Stored records

Start of Block

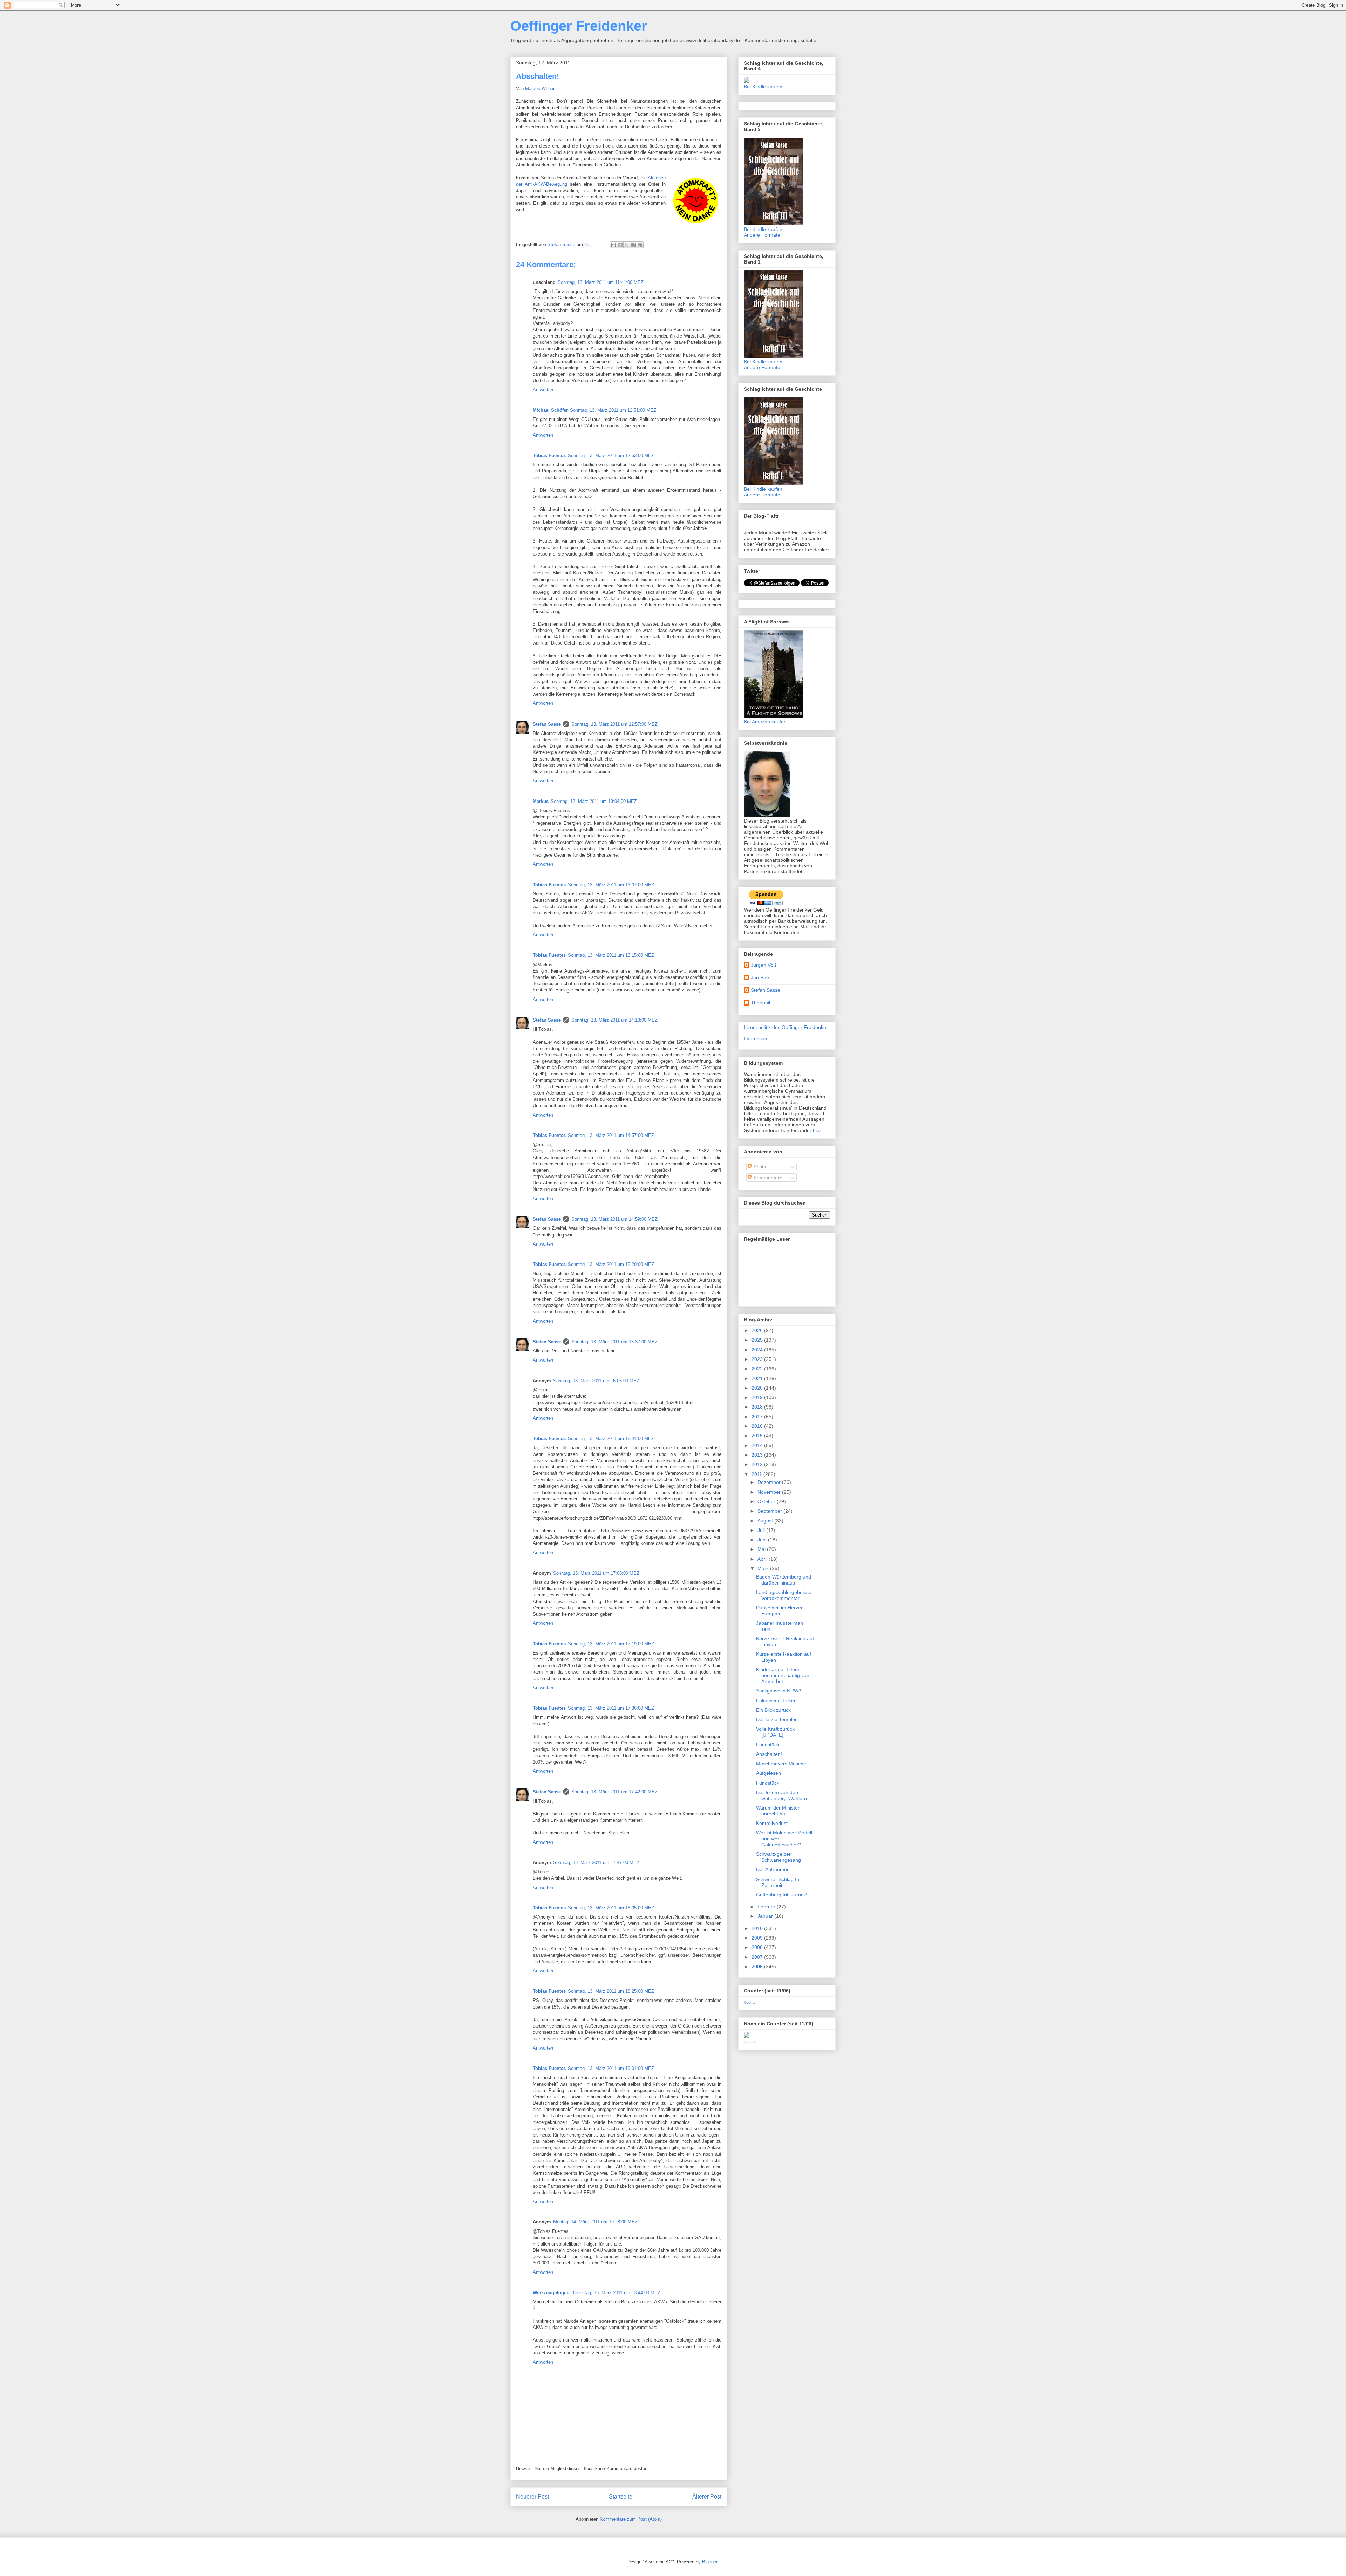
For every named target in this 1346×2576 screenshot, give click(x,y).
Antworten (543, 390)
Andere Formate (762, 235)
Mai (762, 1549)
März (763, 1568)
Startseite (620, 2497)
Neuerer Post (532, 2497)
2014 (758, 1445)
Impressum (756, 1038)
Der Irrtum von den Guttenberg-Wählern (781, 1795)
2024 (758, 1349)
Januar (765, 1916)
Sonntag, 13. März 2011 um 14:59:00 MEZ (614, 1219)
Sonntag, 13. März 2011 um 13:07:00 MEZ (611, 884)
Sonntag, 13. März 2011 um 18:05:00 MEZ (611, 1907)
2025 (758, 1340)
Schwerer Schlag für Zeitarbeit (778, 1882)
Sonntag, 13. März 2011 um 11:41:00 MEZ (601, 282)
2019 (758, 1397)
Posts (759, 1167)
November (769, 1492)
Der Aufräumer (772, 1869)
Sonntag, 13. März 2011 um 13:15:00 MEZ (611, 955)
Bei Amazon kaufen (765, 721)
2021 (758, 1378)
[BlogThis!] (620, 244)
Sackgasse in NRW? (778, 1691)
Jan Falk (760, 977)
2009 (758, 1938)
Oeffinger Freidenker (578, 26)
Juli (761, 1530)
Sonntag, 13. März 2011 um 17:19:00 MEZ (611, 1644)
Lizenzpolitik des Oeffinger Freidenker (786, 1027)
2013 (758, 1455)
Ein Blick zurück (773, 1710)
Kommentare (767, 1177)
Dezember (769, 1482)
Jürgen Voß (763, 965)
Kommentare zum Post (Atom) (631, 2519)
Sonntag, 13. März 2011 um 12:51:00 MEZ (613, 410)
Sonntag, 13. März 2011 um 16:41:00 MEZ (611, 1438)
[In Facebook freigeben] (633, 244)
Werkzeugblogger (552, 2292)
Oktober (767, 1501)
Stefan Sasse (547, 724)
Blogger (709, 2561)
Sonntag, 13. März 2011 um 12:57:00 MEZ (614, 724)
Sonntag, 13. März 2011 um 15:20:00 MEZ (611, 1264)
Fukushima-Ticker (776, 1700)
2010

End of Block

PROBLEM STATEMENT ::
The word is "März". Copy every line above where it appears.

WORKED SOLUTION ::
März (763, 1568)
Sonntag, 13. März 2011 um 14:59:00 MEZ (614, 1219)
Sonntag, 13. März 2011 um 13:07:00 MEZ (611, 884)
Sonntag, 13. März 2011 um 18:05:00 MEZ (611, 1907)
Sonntag, 13. März 2011 um 11:41:00 MEZ (601, 282)
Sonntag, 13. März 2011 um 13:15:00 MEZ (611, 955)
Sonntag, 13. März 2011 um 17:19:00 MEZ (611, 1644)
Sonntag, 13. März 2011 um 12:51:00 MEZ (613, 410)
Sonntag, 13. März 2011 um 16:41:00 MEZ (611, 1438)
Sonntag, 13. März 2011 um 12:57:00 MEZ (614, 724)
Sonntag, 13. März 2011 um 15:20:00 MEZ (611, 1264)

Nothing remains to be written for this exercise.